Kecepatan polisi dalam mengungkap kasus ini menunjukkan bahwa koordinasi antara masyarakat dan aparat berjalan cukup efektif. Laporan cepat dari warga melalui layanan darurat menjadi salah satu faktor penting yang memungkinkan pelaku segera ditangkap sebelum melarikan diri lebih jauh. Hal ini menjadi contoh bahwa respons cepat aparat mampu meminimalkan peluang pelaku menghilangkan barang bukti maupun mengulangi aksinya.
Namun, penangkapan pelaku tidak boleh membuat publik merasa persoalan telah selesai. Begal merupakan bentuk kejahatan yang muncul karena berbagai faktor, mulai dari lemahnya pengawasan di titik-titik rawan, kondisi lingkungan yang sepi pada malam hingga dini hari, hingga persoalan sosial dan ekonomi yang lebih kompleks.

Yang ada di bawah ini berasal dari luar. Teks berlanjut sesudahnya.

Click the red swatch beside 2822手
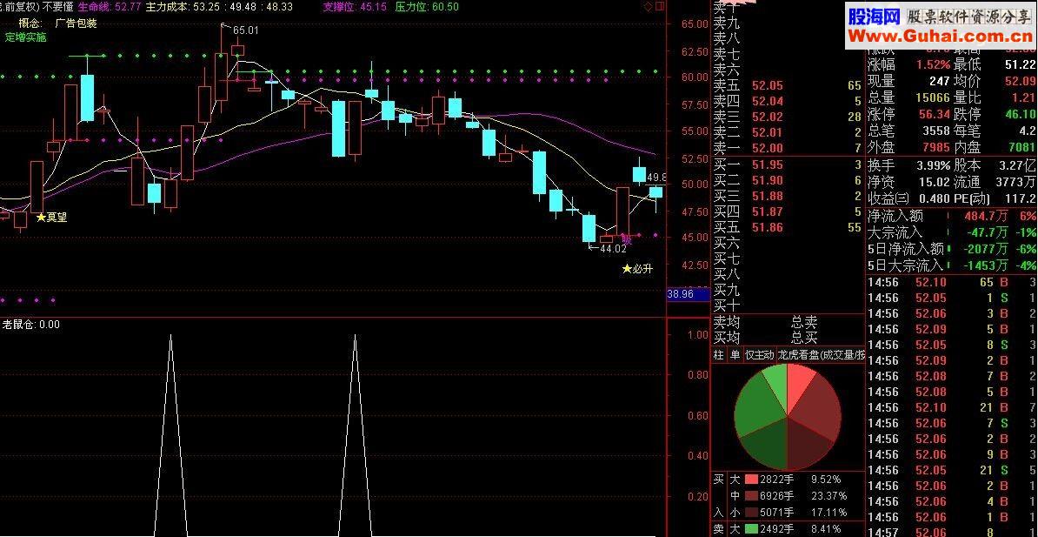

Flyover Kopo sendiri merupakan jalur utama yang tetap ramai dilalui pekerja maupun pengguna jalan pada waktu-waktu tertentu. Ketika lokasi seperti ini masih menjadi sasaran kejahatan, rasa aman masyarakat tentu ikut terancam.
Kasus ini juga menjadi pengingat bahwa pembangunan infrastruktur seharusnya tidak hanya berorientasi pada kelancaran lalu lintas, tetapi juga memperhatikan aspek keamanan. Penerangan jalan yang memadai, kamera pengawas (CCTV) yang berfungsi optimal, patroli rutin pada jam-jam rawan, hingga sistem pelaporan yang responsif perlu terus diperkuat. Infrastruktur tanpa jaminan keamanan hanya akan menjadi ruang yang berpotensi dimanfaatkan pelaku kriminal.

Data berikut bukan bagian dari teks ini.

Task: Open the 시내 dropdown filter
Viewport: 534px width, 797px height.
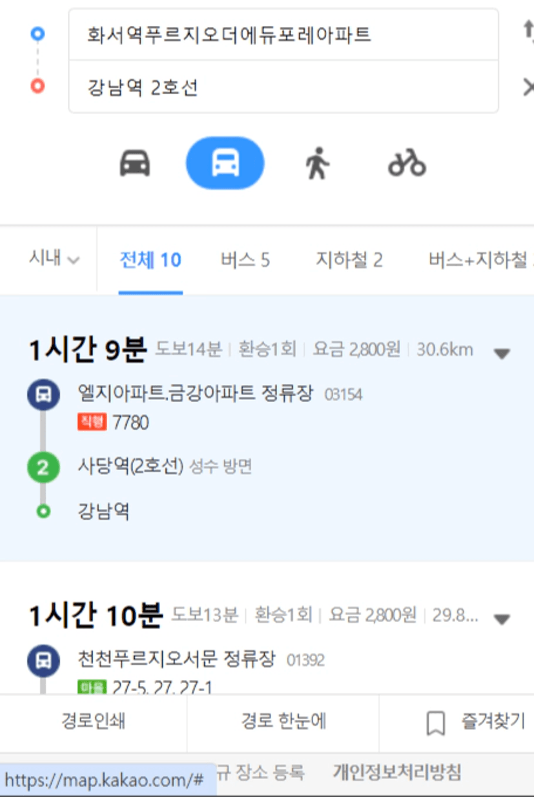Action: click(54, 259)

Di sisi lain, fakta bahwa salah satu tersangka masih berusia remaja juga menjadi alarm bagi semua pihak. Keterlibatan anak muda dalam tindak kriminal menunjukkan bahwa upaya pencegahan melalui pendidikan karakter, pembinaan keluarga, lingkungan sosial, hingga kesempatan memperoleh aktivitas positif masih harus diperkuat. Penegakan hukum memang penting, tetapi pencegahan jauh lebih bernilai dibandingkan sekadar menghukum setelah kejahatan terjadi.
Masyarakat pun memiliki peran dalam menciptakan lingkungan yang lebih aman. Melaporkan aktivitas mencurigakan, memanfaatkan layanan darurat ketika melihat tindak kriminal, serta meningkatkan kewaspadaan terutama saat berkendara seorang diri pada dini hari dapat membantu mengurangi risiko menjadi korban. Kesadaran kolektif antara warga dan aparat merupakan fondasi penting dalam menjaga keamanan kota.
Pada akhirnya, keberhasilan polisi menangkap pelaku dalam waktu singkat patut mendapat apresiasi. Akan tetapi, keberhasilan tersebut seharusnya menjadi awal untuk mengevaluasi sistem keamanan di ruang-ruang publik Kota Bandung. Warga berhak menikmati jalanan tanpa dihantui rasa takut, terlebih ketika mereka hanya sedang menjalankan aktivitas sehari-hari seperti berangkat bekerja.
Bandung dikenal sebagai kota yang nyaman untuk ditinggali dan dikunjungi. Citra tersebut hanya dapat dipertahankan apabila keamanan menjadi prioritas bersama. Sebab, kota yang maju bukan hanya memiliki jalan layang yang megah, tetapi juga mampu menjamin setiap orang pulang ke rumah dengan selamat.